Он вернулся к своему дому, тяжело дыша, с болью в груди. Приоткрыл дверь и тотчас закрыл за собой. Из прихожей Фелисито слышал голоса в гостиной. Гости! Только этого не хватало! Это было странно, ведь у Хертрудис не водилось подружек, которые приходят без приглашения, да и чаепитий она никогда не устраивала. Фелисито в нерешительности стоял в прихожей, но вот он увидел на пороге комнаты оплывший силуэт своей жены.
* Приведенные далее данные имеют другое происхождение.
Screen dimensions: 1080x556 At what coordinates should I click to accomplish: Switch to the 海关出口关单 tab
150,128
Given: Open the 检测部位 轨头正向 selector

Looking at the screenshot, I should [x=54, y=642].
На Хертрудис был один из неизменных ее балахонов, так напоминавших монашеские облачения, она, как могла, ускоряла свой затрудненный шаг. Почему у нее такое опрокинутое лицо? Выходит, новости уже добрались и до нее.
— Так, значит, ты все знаешь, — тихо сказал Фелисито.
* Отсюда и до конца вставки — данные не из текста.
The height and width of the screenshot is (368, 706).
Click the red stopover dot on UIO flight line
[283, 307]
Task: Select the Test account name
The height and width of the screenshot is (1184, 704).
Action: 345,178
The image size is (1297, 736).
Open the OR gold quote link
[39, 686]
Но Хертрудис не дала ему договорить. Пальцем указывая на гостиную, она сбивчиво тараторила:
— Мне жаль, мне очень-очень жаль, Фелисито. Мне пришлось приютить ее здесь, в доме. У меня просто выбора не было. Она спасается бегством. Ее, кажется, могли убить. Невероятная история. Пойдем, она сама тебе все расскажет.
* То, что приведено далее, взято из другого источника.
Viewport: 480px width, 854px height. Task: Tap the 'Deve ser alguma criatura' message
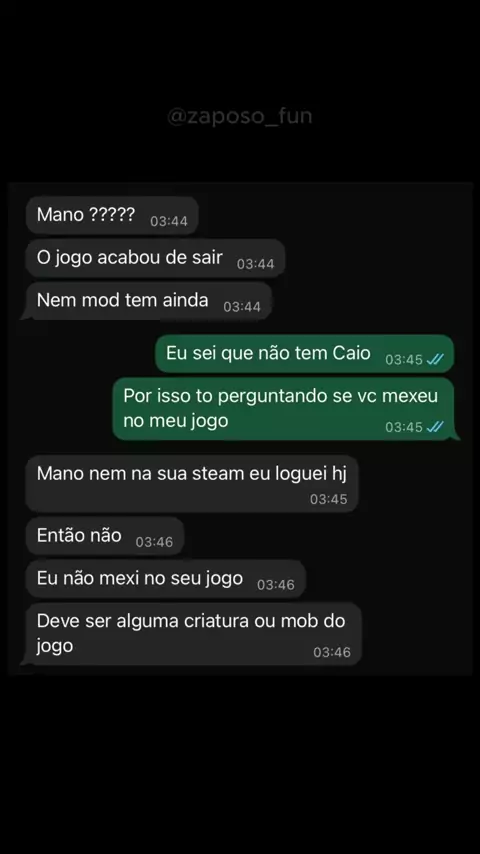tap(192, 634)
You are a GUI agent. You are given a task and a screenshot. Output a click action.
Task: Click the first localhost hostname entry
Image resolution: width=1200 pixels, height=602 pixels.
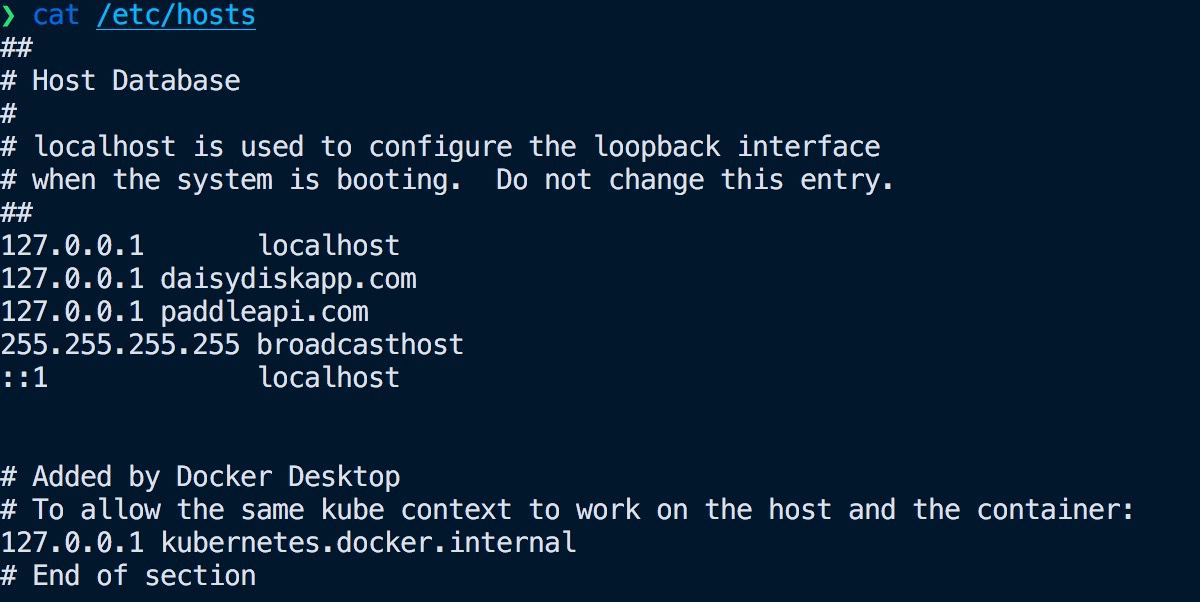click(x=329, y=246)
Сердце Фелисито Янаке стучало как барабан. Он смотрел на Хертрудис, плохо понимая, что она говорит, но вместо лица жены перед его взглядом стояло лицо Аделаиды, искаженное внезапным озарением.
Ну почему же Лукреция так долго возится? Дон Ригоберто, точно зверь в клетке, вышагивал взад-вперед по прихожей своего дома в Барранко. Жена его все еще не вышла из спальни. Ригоберто был в строгом трауре, он не собирался опаздывать на похороны Исмаэля, но из-за Лукреции, с ее манией затягивать до последнего, находить самые нелепые причины для задержки, они рисковали прибыть в церковь, когда похоронный кортеж уже отправится на кладбище. Ригоберто не хотел привлекать к себе внимание, появляясь в «Садах покоя» после начала церемонии, приковывая к себе взгляды всех присутствующих. А таковых, без сомнения, соберется много, как было и на бдении, — и не только из-за дружеских чувств к покойному, но еще и из-за нездорового любопытства жителей Лимы, жаждущих воочию увидеть скандальную вдовицу.
Но дон Ригоберто знал, что тут ничего нельзя сделать — только смириться и ждать. Единственные, наверно, стычки, которые были у него с женой за долгие годы брака, происходили из-за вечных опозданий Лукреции, куда бы они ни собирались — в кино, на ужин, на выставку, за покупками, в банк, в путешествие. Поначалу, когда они только поженились и начали жить вместе, Ригоберто считал, что опоздания жены — это просто несобранность, неуважение к пунктуальности. И возникали споры, обиды, препирательства. Постепенно дон Ригоберто, наблюдая за женой и анализируя, пришел к выводу, что эти задержки под любым предлогом перед самым выходом — не случайная черта, не рассеянность светской львицы. Они были вызваны чем-то более глубоким, неким онтологическим свойством души: Лукреция не отдавала себе в этом отчета, но всегда, когда требовалось покинуть какое-нибудь место — будь то собственный дом, жилище гостеприимной подружки, ресторан после ужина, — ею овладевало потаенное беспокойство, какая-то неуверенность, примитивный темный страх перед тем, что приходится уходить, расставаться, менять обстановку, и тогда Лукреция принималась изобретать предлоги (вытащить платок, взять другую сумочку, поискать ключи, проверить, надежно ли закрыты окна, выключен ли телевизор, правильно ли повешена телефонная трубка) — что угодно, только бы на несколько минут или секунд отсрочить страшный поступок — уход.